The process began with a digital image of the face being printed on the fabric; this was then hand-embroidered. Once the stitching had been completed, the three separate layers—the beard, hair and eyes—were scanned digitally and combined.
Agarwal says that just like other aspects of film, such as sound and lighting, film advertising too has evolved. “It is intended as another piece of art to keep along with the film. And social media has made work like this conducive and viable,” she says.
An Insignificant Man
What can you have in the poster of a documentary on Arvind Kejriwal but the Delhi chief minister himself? But the obvious and the literal was never an option for independent visual artists Svabhu Kohli and Viplov Singh. They tried a number of ideas, including an abstract one of a dragonfly with worm-eaten wings, before locking the final poster ahead of the film’s premiere at the Toronto International Film Festival last September: They settled for an image of a busy street.
The scene seems straight out of an election campaign, featuring policemen, leaders and workers of political parties and passers-by. The image evokes the Mughal miniature paintings in its flatness—including different scenes in the same frame, and with disregard to proportion.
Some may recall the paintings of the late Bhupen Khakhar, given the vibrant and colourful depiction of street scenes.
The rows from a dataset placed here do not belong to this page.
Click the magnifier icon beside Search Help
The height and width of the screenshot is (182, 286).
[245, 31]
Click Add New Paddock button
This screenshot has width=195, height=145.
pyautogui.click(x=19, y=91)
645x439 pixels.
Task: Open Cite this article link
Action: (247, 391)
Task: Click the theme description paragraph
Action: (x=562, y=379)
As it happens, a segment at the Khakhar retrospective held at the Tate Modern gallery, London, last year, about the “depictions of ordinary men that he (Khakhar) encountered during everyday life in Baroda”, was titled The insignificant man.
Kohli and Singh, who sometimes work together, say the directors, Vinay Shukla and Khushboo Ranka, didn’t give them a strict brief, asking them instead to come up with their interpretation of the film. “We wanted to create the mood of the Delhi elections in 2013 where two giant political parties were being challenged for the first time in years. After watching the film, we felt a whimsical stylistic approach would be interesting,” says Kohli.
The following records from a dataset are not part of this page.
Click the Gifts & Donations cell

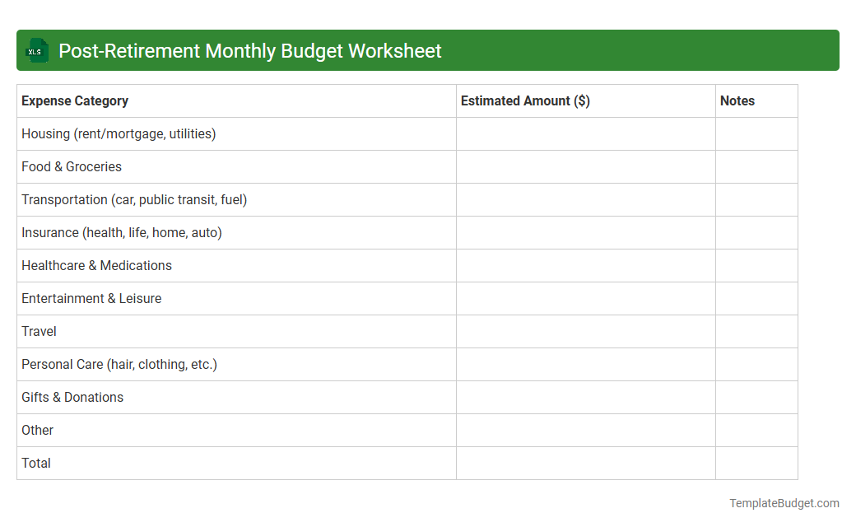click(72, 397)
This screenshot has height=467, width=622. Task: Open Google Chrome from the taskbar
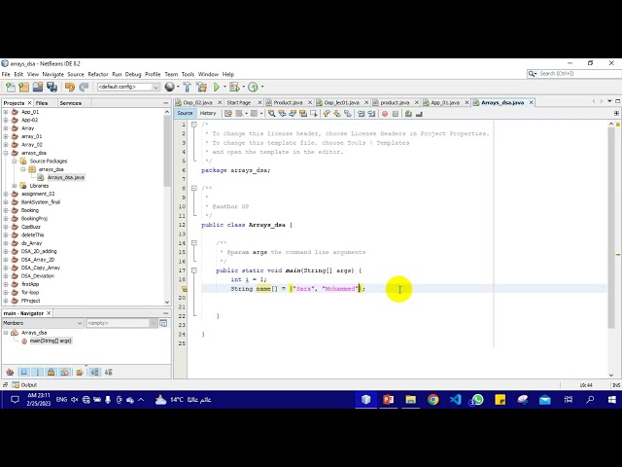(433, 400)
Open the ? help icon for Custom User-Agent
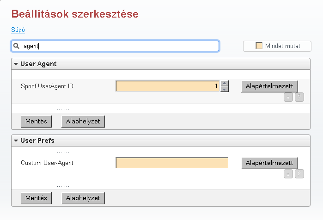This screenshot has height=220, width=323. click(x=299, y=174)
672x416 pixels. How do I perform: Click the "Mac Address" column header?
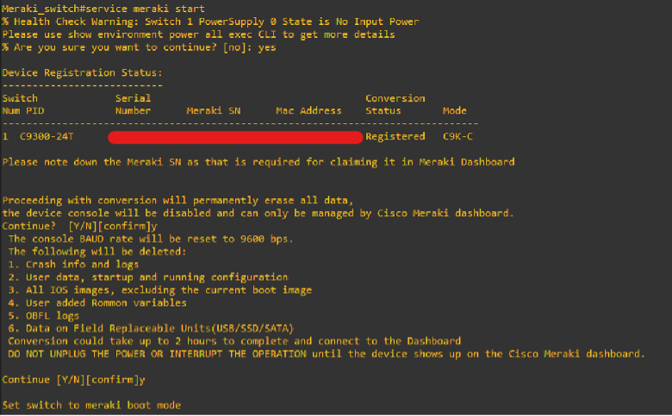[308, 110]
Working on the poster was artistically rewarding, allowing them to play with colour and characters. “With the illustration scene booming in India, and so much variety in style and aesthetic, people are realizing it can be brought into streams such as movie posters,” says Kohli.
Newton
More mainstream than the other films on the list, the main poster for Amit V. Masurkar’s 2017 film Newton has a conventional, if sleek, design featuring the face of leading man Rajkummar Rao. The alternative poster, unveiled before the film went to the Tribeca Film Festival early this year, is rather radical. It is Gond art in GIF format.
The poster, set in the remote areas of Chhattisgarh, merges the duality of the eponymous character with elements of the region’s folk art—with the signature winding patterns and the abundance of flora and fauna.
Tree branches seem like an extension of Newton’s camouflage military uniform. The title is an ambigram, a kind of typographical design which retains its meaning when read from the other side. The format of a playing card and a GIF are in harmony with the idea of duality, allowing us to see the image in more ways than one.
“You pick a style that is most in correlation with the movie,” says Hazel Karkaria. She created the poster with Somesh Kumar at their Bengaluru- and Ahmedabad-based design firm By Two Design. The idea of using Gond art came from Jahan Singh Bakshi, creative marketing strategist at Drishyam Films, which plans to release the film in July this year.
According to Kumar, the piece is in line with posters from Mondo, which commissions contemporary artists to create limited-edition movie posters. Kumar graduated from the Srishti Institute of Art, Design and Technology in Bengaluru. He sometimes conducts jury assessments there, as he did on fellow graphic designers Kohli (of An Insignificant Man) and Agarwal (of Thithi), who were four years junior. He believes an increasing number of posters are being made today with a more design-centric approach. “It reflects how much sensitivity is shown towards title design, photographs,” he says.